WHAT THE TASK REQUIRES:
Would you please copy every line below that includes the string "screenshot"?

RECORDS SHOWN:
◆ ◆ ◆ ◆ ◆ ◆ ◆

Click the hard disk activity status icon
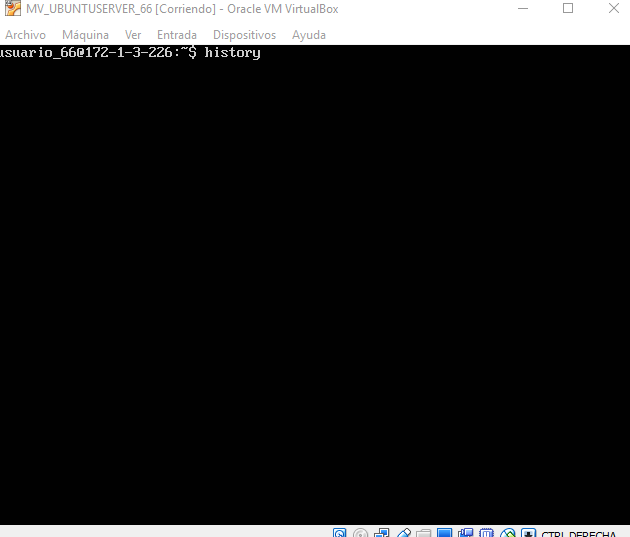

◆ ◆ ◆ ◆ ◆ ◆ ◆

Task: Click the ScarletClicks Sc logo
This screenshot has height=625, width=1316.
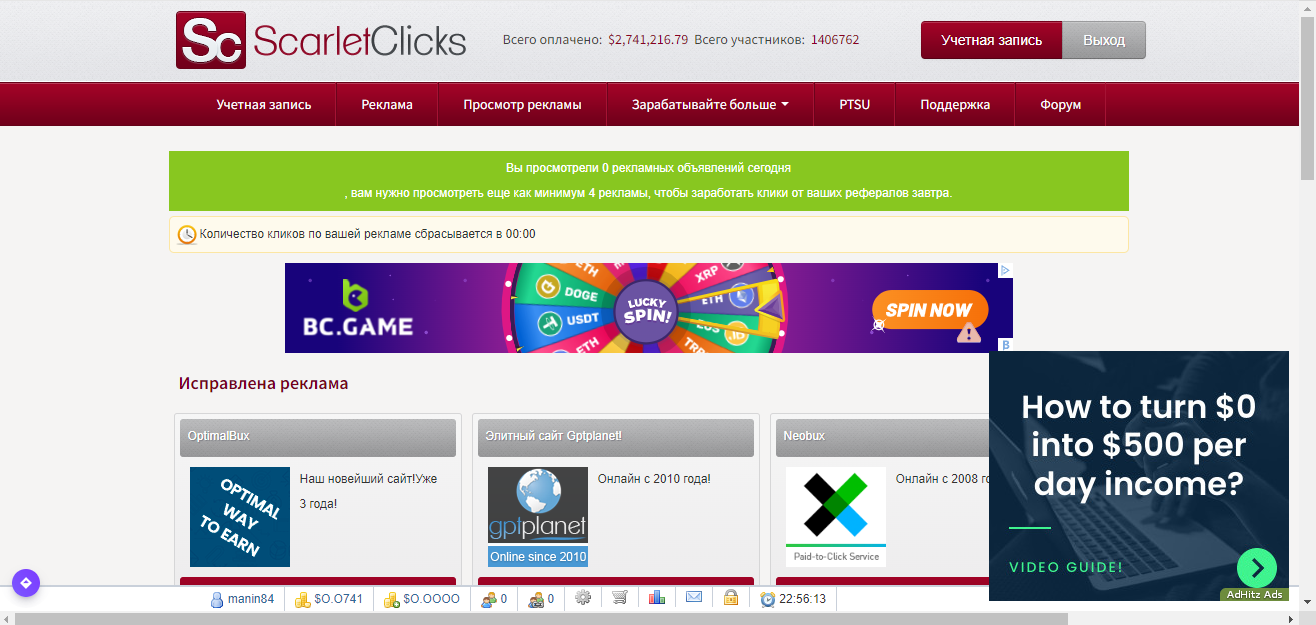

◆ ◆ ◆ ◆ ◆ ◆ ◆

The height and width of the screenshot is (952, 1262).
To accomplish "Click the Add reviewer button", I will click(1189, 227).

◆ ◆ ◆ ◆ ◆ ◆ ◆

THE ANSWER:
This screenshot has height=625, width=1316.
The height and width of the screenshot is (952, 1262).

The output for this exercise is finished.